Calls to defund, disband, or hamstring law enforcement also, frankly, miss the most significant contributing factor to substandard police use-of-force performance: ineffective training. Contrary to what police administrators and unions may proclaim, police training, in the aggregate, is provably ineffective.
Despite the gravity of today’s headlines, the fact is that law enforcement use-of-force, especially deadly force, is exceedingly rare. Most law enforcement officers will never fire a weapon in the line of duty. This rarity of occurrence, combined with what historically was a near monopoly on creating a credible narrative after any use-of-force event has, for decades, helped mask what is now becoming an unavoidable truth: the methods used to train and qualify police officers in firearms and other use-of-force skills do not work.
At a neurological level, developing skills that must be performed in stressful, chaotic settings can be compared to writing firmware for a new piece of technology—not embedded software, but actual integrated circuitry. This distinction is important. Once the neural circuitry has been built, it becomes very difficult to change.

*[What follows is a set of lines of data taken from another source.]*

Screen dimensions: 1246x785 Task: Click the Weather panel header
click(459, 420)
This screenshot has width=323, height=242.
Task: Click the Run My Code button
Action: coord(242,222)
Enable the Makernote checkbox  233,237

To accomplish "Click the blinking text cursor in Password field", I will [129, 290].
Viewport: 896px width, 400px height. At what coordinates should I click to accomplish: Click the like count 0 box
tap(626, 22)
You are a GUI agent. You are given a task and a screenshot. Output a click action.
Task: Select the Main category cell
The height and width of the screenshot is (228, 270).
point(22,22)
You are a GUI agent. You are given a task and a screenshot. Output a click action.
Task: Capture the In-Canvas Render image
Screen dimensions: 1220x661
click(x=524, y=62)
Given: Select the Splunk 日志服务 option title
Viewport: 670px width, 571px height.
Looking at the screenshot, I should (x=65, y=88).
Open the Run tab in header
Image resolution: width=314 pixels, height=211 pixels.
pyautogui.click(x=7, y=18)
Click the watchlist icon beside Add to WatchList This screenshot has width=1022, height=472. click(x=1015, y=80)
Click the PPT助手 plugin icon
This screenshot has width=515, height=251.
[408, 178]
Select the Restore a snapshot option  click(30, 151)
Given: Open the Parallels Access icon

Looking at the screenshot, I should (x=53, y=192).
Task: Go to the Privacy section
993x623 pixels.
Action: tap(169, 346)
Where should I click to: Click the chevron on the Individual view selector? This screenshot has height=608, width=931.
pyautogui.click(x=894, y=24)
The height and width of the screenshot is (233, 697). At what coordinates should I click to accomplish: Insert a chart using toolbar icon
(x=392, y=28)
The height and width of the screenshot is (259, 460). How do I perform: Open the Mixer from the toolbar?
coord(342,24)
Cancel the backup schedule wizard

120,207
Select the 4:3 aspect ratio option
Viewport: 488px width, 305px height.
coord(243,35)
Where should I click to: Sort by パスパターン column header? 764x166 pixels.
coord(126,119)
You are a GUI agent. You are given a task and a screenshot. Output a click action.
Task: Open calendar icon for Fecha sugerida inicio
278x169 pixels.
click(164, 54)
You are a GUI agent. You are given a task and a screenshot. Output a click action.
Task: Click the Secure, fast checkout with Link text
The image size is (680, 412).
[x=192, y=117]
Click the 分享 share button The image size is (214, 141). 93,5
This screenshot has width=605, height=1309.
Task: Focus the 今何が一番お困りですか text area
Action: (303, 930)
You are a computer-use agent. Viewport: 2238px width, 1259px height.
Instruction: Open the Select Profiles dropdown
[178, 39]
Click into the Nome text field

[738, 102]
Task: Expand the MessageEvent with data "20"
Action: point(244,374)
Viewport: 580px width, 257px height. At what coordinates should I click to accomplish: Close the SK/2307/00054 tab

After a hard-wired subroutine (for example, a skill sequence such as drawing and firing a weapon) has been initiated, it is very difficult, if not outright impossible to stop. This can be true even if the physical motions of skill performance have not yet begun, as visible to an observer.
Current training methods, and today’s existing training tools, are only capable of producing what is analogous to a production-level car without brakes. Adding the brakes must happen later (if it happens at all), after the car is already out on the road. Unfortunately, this can only be done at great expense—far exceeding the resources available to most law enforcement agencies.
As a factual matter, practically every law enforcement officer who is proficient in the “armed” part of his or her job gained that proficiency from a source outside the agency. Often this occurs on the officer’s own time, and at his or her own expense.
While disturbingly absent from today’s public discussion, these deficiencies in training are very real, systemic in nature, and highly impactful with respect to outcomes on the street. Training is the single greatest opportunity to alter operational performance. Irrespective of any other changes or reforms, systemic use-of-force performance will not improve until the systemic deficiencies in training method are corrected.
To systemically improve use-of-force performance three things must happen.
First, training delivery must shift away from the archaic, resource-based methods still in use. It must, instead, be aligned with human cognitive architecture. We must teach people in the same ways that they learn.
Second, today’s method of qualification via minimum aggregate scoring on meaningless tests must be replaced. Operationally relevant metrics must be developed and implemented through testing that both exercises and measures skills performance that is based on real-world requirements.
Finally, both training and testing must use the same neurological and physiological systems, to include those responsible for decision-making and de-escalation, that are required during performance on the street. Using the automobile analogy, we must produce cars that have the brakes already built in, then test the brakes before we take them out on the road.
Together, as a society, we can solve these problems.
Hatred and destruction will not take us anywhere we want to go. If you want to make a difference that matters, consider instead helping us to fix the fundamental training failures that prevent law enforcement agencies from developing and maintaining officers’ competency in use-of-force.